THE REQUEST: Copy the lines below word for word, from the line containing "1024x585 pixels." up to and including the line containing "coord(214,399)".

EXTRACTED MATERIAL:
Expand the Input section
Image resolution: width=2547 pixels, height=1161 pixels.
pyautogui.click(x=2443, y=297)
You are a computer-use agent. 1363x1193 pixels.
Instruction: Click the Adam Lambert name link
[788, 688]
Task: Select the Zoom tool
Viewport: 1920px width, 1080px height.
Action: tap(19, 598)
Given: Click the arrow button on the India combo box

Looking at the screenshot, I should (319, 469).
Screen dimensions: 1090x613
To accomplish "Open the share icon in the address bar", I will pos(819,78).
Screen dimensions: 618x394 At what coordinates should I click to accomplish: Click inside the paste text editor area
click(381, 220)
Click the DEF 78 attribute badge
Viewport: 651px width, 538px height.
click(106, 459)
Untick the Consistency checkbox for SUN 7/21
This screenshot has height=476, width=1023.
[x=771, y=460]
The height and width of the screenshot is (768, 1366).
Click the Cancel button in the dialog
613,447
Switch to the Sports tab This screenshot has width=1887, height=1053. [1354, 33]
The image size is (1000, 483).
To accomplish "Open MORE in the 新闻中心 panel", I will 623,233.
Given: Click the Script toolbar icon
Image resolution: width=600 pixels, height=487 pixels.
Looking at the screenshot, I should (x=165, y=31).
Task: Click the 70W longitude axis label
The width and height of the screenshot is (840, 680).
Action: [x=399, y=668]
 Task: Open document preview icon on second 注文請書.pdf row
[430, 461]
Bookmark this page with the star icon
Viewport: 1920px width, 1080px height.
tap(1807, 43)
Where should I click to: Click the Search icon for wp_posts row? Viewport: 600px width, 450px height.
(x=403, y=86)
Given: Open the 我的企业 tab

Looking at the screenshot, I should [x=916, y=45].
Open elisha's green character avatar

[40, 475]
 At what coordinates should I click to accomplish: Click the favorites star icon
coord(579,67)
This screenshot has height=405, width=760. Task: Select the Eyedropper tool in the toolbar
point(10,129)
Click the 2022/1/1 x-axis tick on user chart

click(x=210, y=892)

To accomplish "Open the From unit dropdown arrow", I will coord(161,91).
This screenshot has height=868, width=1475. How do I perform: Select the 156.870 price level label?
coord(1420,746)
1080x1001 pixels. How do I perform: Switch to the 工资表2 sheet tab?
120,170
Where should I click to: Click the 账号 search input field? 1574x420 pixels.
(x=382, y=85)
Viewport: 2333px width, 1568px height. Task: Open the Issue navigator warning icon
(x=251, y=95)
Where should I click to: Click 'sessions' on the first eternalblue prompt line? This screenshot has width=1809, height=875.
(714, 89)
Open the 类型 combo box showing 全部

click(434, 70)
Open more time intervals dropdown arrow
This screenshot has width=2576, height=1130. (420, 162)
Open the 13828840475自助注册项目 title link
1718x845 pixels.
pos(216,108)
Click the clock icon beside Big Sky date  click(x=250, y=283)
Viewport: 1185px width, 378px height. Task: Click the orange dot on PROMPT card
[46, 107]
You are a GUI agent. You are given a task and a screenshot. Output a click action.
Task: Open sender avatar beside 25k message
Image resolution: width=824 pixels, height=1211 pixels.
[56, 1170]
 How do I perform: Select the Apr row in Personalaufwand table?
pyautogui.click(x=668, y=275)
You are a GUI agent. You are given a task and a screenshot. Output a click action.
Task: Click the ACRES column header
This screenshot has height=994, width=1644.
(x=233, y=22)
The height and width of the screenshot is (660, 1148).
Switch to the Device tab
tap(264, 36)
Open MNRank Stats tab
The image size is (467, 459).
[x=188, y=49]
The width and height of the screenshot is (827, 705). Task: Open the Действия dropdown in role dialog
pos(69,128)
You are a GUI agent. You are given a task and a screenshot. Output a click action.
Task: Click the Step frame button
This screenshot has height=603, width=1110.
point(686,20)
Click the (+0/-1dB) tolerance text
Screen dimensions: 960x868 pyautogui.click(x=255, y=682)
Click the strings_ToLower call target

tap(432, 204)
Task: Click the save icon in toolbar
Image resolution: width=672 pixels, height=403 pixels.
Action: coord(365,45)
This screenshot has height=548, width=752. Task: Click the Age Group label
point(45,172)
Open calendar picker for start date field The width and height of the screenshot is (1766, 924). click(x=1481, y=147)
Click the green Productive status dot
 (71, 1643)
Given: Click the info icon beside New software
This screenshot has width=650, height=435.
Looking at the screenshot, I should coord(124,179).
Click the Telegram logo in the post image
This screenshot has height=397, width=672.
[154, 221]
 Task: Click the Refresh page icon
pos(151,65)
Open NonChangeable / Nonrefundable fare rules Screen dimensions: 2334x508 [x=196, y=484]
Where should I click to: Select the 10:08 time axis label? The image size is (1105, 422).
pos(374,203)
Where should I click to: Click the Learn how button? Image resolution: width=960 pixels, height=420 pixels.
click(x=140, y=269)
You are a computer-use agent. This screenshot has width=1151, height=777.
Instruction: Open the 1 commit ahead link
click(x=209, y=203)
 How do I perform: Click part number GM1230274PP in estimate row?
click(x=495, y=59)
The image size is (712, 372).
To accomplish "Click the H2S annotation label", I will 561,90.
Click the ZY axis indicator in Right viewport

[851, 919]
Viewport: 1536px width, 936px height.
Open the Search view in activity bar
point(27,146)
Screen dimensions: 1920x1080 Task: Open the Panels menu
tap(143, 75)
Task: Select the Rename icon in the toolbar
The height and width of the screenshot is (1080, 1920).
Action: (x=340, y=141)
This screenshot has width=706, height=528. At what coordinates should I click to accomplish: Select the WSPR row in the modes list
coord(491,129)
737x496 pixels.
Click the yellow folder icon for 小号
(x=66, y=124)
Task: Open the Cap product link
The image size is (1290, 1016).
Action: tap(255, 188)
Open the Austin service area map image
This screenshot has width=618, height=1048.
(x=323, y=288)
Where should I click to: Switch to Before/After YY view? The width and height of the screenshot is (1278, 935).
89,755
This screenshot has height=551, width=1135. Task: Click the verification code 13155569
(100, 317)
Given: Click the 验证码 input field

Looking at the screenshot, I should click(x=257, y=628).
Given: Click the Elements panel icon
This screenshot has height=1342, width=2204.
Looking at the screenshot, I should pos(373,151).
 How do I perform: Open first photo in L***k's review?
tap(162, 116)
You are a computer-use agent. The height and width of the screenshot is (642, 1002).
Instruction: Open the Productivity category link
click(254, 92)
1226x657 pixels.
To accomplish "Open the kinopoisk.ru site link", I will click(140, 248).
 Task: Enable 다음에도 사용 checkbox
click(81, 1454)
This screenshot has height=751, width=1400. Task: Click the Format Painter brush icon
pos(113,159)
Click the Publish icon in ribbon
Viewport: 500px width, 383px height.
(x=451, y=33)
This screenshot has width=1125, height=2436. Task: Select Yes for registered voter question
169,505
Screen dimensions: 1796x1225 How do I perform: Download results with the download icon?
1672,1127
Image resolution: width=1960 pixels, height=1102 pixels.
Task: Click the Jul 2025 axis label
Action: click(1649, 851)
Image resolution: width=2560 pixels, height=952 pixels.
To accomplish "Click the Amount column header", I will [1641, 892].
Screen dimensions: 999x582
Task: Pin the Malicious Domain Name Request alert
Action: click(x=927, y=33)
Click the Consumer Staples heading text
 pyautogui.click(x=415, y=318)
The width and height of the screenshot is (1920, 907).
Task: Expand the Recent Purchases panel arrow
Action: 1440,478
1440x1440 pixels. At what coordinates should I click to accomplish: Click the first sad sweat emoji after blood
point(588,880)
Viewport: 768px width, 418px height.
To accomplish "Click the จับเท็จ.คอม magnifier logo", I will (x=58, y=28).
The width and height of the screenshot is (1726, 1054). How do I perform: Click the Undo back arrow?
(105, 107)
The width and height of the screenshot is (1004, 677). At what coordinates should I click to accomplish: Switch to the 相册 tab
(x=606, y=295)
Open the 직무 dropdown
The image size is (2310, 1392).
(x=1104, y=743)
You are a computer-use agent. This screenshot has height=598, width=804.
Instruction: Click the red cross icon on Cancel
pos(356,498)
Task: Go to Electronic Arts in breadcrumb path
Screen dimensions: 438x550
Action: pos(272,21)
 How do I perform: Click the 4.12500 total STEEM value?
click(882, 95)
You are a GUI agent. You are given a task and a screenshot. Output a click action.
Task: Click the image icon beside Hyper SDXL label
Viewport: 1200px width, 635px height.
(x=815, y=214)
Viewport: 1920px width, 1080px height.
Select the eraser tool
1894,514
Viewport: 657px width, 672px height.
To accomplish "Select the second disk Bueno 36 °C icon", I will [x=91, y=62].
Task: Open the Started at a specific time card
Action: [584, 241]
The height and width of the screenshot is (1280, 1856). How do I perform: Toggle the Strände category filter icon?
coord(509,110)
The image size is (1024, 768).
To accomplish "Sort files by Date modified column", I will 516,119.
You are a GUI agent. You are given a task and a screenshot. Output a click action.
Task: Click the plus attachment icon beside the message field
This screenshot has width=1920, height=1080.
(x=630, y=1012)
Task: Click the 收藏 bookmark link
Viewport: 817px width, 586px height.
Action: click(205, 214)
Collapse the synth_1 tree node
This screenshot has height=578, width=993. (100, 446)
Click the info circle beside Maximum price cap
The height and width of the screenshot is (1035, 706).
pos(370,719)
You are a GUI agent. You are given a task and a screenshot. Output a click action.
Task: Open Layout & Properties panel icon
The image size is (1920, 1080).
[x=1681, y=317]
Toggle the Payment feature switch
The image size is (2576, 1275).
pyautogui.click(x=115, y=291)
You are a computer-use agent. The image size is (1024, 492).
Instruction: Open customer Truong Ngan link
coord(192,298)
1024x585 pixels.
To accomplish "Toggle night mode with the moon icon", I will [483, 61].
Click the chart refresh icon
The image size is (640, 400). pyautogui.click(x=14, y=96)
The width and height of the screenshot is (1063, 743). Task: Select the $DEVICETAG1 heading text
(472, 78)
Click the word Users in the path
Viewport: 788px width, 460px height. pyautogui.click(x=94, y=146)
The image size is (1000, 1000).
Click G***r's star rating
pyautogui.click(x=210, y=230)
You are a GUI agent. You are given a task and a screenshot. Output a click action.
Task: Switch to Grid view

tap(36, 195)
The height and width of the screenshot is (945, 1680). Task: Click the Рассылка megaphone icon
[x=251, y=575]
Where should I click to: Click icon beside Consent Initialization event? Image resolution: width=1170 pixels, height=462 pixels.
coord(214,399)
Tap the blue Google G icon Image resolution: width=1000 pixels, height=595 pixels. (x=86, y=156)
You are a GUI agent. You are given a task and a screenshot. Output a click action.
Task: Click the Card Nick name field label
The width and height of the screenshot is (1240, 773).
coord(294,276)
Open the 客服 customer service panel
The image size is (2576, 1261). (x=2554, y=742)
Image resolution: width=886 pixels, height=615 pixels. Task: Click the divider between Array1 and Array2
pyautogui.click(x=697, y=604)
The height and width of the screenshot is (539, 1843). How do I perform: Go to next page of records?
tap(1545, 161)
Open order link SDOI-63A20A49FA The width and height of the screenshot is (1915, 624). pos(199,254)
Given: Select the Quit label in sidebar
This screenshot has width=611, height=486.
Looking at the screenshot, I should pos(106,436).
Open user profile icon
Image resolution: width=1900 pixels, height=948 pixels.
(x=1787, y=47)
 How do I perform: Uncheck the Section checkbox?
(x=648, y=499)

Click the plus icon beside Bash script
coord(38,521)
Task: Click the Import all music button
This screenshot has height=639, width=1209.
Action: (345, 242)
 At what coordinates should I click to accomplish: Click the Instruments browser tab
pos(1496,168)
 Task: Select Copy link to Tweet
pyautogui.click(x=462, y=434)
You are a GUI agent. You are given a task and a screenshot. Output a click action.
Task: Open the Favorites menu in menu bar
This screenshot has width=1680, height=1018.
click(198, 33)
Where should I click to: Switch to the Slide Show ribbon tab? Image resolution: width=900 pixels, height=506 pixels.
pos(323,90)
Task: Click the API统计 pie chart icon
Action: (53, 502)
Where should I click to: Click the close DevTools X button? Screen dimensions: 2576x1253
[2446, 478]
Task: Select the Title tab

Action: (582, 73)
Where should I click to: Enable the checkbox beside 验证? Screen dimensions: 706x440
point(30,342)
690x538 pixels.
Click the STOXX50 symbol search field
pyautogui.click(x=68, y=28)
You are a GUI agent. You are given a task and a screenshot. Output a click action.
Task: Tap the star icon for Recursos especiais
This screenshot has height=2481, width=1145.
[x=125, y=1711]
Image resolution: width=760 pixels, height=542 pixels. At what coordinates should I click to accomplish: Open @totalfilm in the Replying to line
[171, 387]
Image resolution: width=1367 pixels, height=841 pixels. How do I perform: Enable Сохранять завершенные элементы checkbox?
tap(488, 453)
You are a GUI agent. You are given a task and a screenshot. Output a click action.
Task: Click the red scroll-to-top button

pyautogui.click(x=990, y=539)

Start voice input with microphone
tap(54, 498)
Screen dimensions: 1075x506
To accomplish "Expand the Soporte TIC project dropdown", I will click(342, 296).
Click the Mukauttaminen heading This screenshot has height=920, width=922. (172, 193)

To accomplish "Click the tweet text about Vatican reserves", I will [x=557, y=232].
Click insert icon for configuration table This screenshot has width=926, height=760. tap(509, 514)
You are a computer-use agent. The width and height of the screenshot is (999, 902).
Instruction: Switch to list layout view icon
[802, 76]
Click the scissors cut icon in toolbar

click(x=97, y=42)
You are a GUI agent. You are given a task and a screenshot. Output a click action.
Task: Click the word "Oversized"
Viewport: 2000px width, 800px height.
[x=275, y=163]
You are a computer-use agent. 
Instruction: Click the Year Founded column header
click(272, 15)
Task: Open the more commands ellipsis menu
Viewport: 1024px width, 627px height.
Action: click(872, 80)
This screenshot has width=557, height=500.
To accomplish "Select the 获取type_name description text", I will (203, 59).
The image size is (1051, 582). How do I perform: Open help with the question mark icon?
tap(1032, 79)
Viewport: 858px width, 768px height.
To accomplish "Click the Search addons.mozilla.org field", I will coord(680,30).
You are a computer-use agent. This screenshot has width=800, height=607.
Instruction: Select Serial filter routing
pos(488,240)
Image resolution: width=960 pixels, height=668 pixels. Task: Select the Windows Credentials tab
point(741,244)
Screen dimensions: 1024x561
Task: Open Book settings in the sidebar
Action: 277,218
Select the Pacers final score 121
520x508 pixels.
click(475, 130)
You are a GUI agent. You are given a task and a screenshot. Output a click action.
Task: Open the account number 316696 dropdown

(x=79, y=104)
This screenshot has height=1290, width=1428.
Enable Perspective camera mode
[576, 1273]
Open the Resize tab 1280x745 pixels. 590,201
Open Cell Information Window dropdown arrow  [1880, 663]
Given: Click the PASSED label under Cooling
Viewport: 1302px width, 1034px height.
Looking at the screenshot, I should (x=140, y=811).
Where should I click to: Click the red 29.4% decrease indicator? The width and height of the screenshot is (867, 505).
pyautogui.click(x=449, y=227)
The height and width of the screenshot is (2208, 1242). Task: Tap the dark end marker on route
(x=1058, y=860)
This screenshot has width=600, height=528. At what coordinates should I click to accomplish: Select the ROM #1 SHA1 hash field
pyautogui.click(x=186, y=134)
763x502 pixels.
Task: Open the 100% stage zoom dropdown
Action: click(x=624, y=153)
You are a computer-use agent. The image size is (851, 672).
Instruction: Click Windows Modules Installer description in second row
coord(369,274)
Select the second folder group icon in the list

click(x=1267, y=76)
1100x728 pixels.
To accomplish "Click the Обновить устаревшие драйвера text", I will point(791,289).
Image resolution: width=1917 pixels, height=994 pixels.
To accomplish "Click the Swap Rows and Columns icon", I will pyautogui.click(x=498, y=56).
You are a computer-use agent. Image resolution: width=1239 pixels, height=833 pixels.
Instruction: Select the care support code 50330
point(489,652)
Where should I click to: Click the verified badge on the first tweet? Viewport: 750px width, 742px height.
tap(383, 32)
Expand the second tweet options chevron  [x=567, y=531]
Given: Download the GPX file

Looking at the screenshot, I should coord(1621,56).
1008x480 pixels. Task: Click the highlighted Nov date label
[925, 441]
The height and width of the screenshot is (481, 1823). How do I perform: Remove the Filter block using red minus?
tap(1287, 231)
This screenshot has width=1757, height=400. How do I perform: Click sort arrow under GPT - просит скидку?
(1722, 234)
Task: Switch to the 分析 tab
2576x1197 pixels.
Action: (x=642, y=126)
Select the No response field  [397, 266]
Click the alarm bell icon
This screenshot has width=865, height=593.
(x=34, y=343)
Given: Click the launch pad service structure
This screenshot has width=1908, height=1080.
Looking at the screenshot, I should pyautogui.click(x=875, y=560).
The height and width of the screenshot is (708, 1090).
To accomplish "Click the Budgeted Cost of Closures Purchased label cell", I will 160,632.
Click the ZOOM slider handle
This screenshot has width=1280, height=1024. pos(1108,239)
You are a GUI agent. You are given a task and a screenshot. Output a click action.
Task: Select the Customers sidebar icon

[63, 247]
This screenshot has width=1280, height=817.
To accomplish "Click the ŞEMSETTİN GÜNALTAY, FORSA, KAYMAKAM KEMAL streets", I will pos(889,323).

RESULT FOR THIS EXERCISE:
1024x585 pixels.
To accomplish "Toggle night mode with the moon icon", I will [483, 61].
Click the chart refresh icon
The image size is (640, 400). pyautogui.click(x=14, y=96)
The width and height of the screenshot is (1063, 743). Task: Select the $DEVICETAG1 heading text
(472, 78)
Click the word Users in the path
Viewport: 788px width, 460px height. pyautogui.click(x=94, y=146)
The image size is (1000, 1000).
Click G***r's star rating
pyautogui.click(x=210, y=230)
You are a GUI agent. You are given a task and a screenshot. Output a click action.
Task: Switch to Grid view

tap(36, 195)
The height and width of the screenshot is (945, 1680). Task: Click the Рассылка megaphone icon
[x=251, y=575]
Where should I click to: Click icon beside Consent Initialization event? Image resolution: width=1170 pixels, height=462 pixels.
coord(214,399)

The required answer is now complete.